In real per capita terms, that amounts to $23,300 and $39,700 respectively. As a percentage of real Q1 2012 GDP, it's 91.8% and 53.9% respectively -- implying that, roughly speaking, the macroeconomic opportunity cost of the recession ran us somewhere between six months to a full year of all economic output.

My estimates are comparable to, but generally higher than, similar estimates from Gavyn Davies of the Financial Times and Kevin Lansing of the Federal Reserve Bank of San Francisco.

A few brief comments. First, I assumed that that the economy returns to its (reduced) potential path next quarter, although it will of course not. I did not want to introduce my own forecast assumptions as to the output gap in the coming quarters. Second, I did not consider other valid macroeconomic sources of cost, such as the drop in household wealth. These two facts imply that the high-discount-rate cost estimate of $7.3 trillion should be treated as the lower-bound estimate. Third, using unemployment to estimate macroeconomic losses led me to almost identical estimates. Fourth, a high discount rate -- reflective of a belief that a real dollar in the future is worth substantially less than a real dollar today -- produces the lower total cost estimate.

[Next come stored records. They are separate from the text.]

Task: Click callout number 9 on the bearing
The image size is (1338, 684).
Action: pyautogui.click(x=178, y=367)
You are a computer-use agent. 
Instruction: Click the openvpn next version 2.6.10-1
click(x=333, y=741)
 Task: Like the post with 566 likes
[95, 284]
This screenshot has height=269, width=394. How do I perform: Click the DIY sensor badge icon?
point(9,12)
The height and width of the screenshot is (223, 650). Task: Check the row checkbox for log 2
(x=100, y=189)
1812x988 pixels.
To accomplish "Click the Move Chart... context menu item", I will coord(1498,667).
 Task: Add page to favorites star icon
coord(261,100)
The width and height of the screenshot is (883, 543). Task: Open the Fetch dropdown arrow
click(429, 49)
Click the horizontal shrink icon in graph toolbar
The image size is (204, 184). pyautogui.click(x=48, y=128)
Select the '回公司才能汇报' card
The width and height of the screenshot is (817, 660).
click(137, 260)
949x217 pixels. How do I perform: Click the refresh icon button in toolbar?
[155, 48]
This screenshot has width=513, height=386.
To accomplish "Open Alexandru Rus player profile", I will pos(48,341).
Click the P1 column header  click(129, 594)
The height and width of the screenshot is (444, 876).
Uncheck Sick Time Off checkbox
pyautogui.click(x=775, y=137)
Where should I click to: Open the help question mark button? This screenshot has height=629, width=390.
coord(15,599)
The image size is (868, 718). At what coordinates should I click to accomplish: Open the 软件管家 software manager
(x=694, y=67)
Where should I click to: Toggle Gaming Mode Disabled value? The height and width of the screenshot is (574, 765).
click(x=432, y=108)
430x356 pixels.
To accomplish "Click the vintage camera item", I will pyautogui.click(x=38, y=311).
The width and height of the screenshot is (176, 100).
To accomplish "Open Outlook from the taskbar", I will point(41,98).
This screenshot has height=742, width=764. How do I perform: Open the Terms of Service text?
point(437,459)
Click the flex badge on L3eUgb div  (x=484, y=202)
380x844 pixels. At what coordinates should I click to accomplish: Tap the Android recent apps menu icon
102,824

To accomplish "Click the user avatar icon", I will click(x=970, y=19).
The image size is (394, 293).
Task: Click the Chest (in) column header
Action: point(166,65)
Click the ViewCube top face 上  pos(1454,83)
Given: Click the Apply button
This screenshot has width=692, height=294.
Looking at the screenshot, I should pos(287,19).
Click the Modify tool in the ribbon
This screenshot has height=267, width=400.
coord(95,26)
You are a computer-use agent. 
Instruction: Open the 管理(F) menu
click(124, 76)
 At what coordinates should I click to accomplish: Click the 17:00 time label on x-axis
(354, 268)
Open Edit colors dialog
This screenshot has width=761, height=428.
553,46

Below is a graph of the incremental quarterly cost in billions of constant 2005 dollars -- therefore, my headline estimates are the sum of these values, with the future potential output carried out to infinity using the integral of exponential decay functions of the reduced potential according to the discount rate.You'll notice that the red and yellow curves measuring cost of lost potential both rise in the beginning. This is reflective of the fact that the Congressional Budget Office thinks real potential output will continue to fall below its base growth rate of 2.4 percent for several more years.